One of the best panels looked at how our moral theology impacts our understanding of our political obligations and on the formation of conscience. Boston College professor Cathleen Kaveny reprises her presentation by asking on the video, "What does Fratelli Tutti say to theologians and bishops and Catholics in general in the United States about how our obligations to one another, to our brothers and sisters is reflected through our discernment about voting?" Victor Carmona who teaches theology at the University of San Diego, adds, "Fratelli Tutti's turn to experience to ground the discernment of conscience is mostly missing from Faithful Citizenship."
These were the kinds of insights that emerged in the panels and in the dialogues that followed. The goal is not to solve any particular problem, nor to discern a definitive answer to any question. Instead, we dive more deeply into a magisterial text and discuss how it can enrich our understanding of the church's mission and of our particular roles in achieving that mission.
What is most remarkable about Gomes' videos — he also produced a video of our gathering at Boston College focused on synodality and of our meeting at the University of San Diego which took Laudato Si' as its focus — is the way he captures not just some of the highlights of the conversations but the tenor of the gathering itself. They are exercises in synodality, of bringing together people with distinct roles in the church, and allowing them to speak with one another in an atmosphere of trust and inquisitiveness.
Virtually every day, I get emails complaining about "the bishops" and the tone is usually dismissive or even sneering.

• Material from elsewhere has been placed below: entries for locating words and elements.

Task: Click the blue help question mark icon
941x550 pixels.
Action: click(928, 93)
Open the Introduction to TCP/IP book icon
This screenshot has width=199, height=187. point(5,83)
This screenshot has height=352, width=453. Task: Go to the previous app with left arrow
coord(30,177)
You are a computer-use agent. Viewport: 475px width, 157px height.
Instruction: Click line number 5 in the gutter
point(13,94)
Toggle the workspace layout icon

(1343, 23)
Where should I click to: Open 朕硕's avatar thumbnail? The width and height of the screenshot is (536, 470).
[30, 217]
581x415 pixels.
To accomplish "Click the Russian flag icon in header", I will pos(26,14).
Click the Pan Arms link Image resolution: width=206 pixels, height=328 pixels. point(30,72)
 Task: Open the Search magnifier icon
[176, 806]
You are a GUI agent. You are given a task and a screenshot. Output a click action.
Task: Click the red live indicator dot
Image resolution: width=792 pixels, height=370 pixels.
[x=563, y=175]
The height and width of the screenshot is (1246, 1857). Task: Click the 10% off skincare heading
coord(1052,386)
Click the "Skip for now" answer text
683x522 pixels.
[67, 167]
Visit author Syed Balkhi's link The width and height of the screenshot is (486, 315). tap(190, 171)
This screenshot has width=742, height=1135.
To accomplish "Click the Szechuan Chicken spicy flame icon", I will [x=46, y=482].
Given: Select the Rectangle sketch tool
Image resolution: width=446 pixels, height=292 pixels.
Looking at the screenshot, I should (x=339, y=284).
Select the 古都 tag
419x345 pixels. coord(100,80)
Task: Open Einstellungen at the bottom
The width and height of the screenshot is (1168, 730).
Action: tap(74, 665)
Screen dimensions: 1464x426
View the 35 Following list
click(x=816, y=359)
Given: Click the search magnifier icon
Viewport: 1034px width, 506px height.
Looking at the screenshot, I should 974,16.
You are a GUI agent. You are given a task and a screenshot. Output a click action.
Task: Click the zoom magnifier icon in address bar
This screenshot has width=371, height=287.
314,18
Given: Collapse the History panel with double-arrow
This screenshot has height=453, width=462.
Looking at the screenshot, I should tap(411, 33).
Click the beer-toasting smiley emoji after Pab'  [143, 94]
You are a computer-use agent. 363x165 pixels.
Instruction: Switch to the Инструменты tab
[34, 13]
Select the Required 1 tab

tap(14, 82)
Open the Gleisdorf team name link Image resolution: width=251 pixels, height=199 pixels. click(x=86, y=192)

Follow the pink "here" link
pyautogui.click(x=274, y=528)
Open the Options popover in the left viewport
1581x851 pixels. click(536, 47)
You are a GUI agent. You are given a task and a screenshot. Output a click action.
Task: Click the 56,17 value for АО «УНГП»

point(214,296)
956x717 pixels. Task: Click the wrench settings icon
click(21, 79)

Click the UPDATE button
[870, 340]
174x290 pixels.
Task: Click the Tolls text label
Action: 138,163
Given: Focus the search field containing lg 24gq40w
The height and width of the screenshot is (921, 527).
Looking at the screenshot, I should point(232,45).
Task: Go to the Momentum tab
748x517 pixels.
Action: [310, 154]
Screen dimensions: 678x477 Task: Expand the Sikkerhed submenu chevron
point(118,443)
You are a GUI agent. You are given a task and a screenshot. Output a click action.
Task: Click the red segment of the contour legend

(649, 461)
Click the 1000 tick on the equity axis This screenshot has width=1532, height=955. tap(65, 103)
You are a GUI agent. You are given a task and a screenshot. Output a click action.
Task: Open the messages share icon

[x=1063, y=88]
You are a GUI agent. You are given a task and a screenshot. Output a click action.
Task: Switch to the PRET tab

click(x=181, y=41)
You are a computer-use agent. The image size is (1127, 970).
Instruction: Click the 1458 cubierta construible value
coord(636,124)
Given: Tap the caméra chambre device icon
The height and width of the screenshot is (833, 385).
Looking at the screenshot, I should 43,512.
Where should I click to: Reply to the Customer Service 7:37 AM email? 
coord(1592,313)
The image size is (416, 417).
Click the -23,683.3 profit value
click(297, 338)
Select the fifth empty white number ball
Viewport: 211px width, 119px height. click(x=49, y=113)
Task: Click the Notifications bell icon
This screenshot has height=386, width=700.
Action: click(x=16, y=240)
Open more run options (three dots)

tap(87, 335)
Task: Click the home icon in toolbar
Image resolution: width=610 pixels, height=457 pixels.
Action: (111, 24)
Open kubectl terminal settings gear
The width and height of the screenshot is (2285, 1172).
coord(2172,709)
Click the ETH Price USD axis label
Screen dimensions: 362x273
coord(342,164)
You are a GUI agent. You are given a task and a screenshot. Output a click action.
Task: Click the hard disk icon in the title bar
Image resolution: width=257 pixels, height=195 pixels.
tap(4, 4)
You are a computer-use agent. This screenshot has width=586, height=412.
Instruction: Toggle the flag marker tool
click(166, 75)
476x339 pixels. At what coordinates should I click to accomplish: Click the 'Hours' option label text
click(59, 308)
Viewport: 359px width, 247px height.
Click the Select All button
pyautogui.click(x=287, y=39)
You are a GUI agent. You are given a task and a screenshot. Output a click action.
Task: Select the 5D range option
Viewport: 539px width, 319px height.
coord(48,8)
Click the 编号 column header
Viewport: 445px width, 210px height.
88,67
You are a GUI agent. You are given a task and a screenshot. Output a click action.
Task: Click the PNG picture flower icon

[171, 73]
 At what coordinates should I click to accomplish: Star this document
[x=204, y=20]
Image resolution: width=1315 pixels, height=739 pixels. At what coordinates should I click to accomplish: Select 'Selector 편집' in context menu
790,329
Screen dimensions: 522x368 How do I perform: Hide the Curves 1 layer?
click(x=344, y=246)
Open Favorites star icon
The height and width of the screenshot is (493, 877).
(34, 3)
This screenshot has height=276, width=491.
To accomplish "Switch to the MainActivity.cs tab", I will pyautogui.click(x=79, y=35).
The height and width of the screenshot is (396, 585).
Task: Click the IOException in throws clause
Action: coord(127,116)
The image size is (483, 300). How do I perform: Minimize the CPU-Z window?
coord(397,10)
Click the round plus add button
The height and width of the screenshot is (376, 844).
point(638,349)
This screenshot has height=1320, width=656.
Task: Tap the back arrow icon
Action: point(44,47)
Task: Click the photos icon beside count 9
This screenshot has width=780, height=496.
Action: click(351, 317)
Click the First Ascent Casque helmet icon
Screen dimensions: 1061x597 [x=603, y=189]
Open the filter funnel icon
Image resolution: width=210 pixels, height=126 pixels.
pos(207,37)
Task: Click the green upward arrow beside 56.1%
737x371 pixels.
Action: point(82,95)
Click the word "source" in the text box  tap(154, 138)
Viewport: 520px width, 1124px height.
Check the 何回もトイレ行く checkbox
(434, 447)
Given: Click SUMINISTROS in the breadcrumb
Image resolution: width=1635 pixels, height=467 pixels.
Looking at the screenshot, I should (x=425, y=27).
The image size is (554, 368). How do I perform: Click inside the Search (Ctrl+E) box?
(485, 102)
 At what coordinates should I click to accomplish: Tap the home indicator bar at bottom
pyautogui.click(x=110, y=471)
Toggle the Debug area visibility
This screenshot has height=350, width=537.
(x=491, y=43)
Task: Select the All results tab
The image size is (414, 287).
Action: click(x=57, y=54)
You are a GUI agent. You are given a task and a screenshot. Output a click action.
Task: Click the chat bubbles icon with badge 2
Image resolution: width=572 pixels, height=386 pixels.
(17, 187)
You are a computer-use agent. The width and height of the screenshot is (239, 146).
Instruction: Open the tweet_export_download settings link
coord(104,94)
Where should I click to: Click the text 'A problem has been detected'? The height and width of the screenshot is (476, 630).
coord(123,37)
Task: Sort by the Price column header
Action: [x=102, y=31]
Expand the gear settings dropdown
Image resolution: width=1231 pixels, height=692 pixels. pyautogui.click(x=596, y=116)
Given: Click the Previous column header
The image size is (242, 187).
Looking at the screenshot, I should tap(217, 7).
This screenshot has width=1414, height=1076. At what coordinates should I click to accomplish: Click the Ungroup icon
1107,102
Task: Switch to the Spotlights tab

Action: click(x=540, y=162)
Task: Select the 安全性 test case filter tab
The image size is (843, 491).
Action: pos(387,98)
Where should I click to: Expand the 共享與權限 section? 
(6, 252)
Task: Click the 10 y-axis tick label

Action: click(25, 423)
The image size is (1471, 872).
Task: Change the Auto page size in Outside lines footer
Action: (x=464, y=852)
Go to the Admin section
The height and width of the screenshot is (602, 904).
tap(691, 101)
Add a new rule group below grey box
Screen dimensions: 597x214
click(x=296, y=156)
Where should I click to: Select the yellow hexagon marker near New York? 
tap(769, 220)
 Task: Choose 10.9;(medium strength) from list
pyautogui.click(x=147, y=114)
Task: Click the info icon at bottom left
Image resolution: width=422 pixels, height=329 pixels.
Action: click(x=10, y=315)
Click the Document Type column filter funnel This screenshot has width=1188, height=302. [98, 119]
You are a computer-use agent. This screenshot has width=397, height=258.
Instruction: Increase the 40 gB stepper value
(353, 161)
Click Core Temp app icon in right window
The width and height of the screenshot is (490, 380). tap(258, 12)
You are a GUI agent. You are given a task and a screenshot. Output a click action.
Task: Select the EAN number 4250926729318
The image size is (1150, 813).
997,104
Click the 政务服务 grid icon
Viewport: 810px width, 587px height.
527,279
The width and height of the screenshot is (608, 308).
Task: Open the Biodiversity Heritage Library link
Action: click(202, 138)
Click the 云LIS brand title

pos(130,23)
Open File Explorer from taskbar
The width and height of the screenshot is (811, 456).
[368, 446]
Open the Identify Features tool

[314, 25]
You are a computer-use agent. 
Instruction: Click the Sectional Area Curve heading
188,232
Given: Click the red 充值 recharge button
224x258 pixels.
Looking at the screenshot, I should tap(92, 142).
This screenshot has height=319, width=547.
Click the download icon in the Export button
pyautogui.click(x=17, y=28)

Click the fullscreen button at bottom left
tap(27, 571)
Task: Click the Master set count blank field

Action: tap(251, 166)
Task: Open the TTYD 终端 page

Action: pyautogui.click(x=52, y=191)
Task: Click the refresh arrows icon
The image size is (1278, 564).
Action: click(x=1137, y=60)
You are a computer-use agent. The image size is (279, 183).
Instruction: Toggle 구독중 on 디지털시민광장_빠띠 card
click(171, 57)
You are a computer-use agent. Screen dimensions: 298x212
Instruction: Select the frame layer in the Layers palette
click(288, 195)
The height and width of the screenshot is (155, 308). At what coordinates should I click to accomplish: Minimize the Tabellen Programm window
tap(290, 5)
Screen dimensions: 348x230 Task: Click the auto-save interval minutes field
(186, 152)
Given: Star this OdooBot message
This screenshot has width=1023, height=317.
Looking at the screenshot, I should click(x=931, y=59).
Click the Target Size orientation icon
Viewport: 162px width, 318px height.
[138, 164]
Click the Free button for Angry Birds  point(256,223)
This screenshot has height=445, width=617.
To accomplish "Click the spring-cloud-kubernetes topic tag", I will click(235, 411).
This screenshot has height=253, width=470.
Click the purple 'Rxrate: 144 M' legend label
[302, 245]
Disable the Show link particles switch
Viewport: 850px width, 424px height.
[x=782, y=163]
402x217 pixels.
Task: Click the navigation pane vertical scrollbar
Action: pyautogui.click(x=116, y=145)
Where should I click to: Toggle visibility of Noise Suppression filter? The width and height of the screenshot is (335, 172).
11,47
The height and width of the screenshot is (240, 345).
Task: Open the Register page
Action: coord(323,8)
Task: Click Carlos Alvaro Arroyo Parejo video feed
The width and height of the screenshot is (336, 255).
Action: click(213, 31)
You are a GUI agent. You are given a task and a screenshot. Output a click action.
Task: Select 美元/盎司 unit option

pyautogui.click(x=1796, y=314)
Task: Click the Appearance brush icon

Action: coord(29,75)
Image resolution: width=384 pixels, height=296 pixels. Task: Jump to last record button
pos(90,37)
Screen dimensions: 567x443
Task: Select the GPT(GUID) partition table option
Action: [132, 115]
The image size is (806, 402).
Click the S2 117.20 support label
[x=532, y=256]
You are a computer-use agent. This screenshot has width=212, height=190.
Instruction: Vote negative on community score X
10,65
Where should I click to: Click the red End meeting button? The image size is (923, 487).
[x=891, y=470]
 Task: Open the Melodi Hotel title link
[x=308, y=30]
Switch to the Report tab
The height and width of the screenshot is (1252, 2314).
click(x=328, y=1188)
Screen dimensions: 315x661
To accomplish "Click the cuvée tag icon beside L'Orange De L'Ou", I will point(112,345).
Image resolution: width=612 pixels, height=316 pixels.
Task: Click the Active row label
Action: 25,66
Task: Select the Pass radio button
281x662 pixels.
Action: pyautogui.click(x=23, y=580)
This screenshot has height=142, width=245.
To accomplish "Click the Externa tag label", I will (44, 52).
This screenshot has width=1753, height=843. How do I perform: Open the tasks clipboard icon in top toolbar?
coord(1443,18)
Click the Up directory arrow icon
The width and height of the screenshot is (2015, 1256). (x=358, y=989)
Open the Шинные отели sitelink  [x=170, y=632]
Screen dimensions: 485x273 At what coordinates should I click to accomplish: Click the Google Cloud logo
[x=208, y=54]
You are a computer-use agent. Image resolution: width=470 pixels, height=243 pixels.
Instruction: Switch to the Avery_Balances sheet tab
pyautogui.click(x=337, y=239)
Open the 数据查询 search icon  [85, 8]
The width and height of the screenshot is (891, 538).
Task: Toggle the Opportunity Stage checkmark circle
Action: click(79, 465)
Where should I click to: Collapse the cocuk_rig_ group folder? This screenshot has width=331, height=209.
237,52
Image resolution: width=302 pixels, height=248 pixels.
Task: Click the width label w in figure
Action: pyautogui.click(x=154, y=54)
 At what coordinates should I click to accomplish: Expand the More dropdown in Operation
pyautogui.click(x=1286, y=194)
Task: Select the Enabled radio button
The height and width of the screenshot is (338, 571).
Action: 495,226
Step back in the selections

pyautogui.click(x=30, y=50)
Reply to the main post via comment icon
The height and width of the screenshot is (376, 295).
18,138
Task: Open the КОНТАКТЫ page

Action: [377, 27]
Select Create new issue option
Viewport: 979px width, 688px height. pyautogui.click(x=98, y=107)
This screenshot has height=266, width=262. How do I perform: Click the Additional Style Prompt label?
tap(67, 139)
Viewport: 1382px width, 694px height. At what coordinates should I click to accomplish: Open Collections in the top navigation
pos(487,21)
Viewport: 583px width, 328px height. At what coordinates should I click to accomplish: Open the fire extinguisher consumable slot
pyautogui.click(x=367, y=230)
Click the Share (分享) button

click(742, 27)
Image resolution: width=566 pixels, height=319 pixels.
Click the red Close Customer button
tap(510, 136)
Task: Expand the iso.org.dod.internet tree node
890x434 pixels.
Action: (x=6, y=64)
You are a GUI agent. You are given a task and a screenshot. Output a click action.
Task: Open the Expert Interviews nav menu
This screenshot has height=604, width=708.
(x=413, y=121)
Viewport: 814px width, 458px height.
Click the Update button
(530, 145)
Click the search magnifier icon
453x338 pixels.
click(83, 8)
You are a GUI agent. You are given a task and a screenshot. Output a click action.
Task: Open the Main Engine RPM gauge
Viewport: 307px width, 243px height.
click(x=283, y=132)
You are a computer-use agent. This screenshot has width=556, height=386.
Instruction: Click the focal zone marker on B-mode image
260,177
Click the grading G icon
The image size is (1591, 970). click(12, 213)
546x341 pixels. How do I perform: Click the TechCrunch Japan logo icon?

I also get emails complaining about theologians who chase the latest intellectual fad. There is none of that in these gatherings. There is, instead, a profound respect for each other as fellow laborers in the field. The conversations are lively but never nasty, instructive but never pedantic. At Mass each morning, we celebrate our common identity in the paschal mystery, and that sense of common identity permeates the conversations that follow.
In this video, you hear the Sacred Heart University liturgical choir singing Mozart's "Ave Verum" in the background. When the choir sang it at St. Paul the Apostle Church that morning, we were all moved by the beauty of the young voices and, of course, the beauty of the music itself. Mozart's motet.
The opening words "Ave verum corpus" translate as "Hail, true body" and refer to the Eucharist, which is the body of Christ. The church, too, is the body of Christ, and in the conversations that followed the Mass, we conversed about the responsibilities and challenges of the body of Christ, the church, in this moment of political polarization.
What makes these gatherings so special is that as they unfold, the conversations are not just about the body of Christ, they are conversations by the body of Christ. They are as charitable as they are instructive, as faithful as they are lively, and as hopeful as they are realistic. Faith, hope and charity must always be marks of the church of Christ and, in these gatherings, we experience those virtues profoundly.
And congratulations to Gomes and his team for another home run.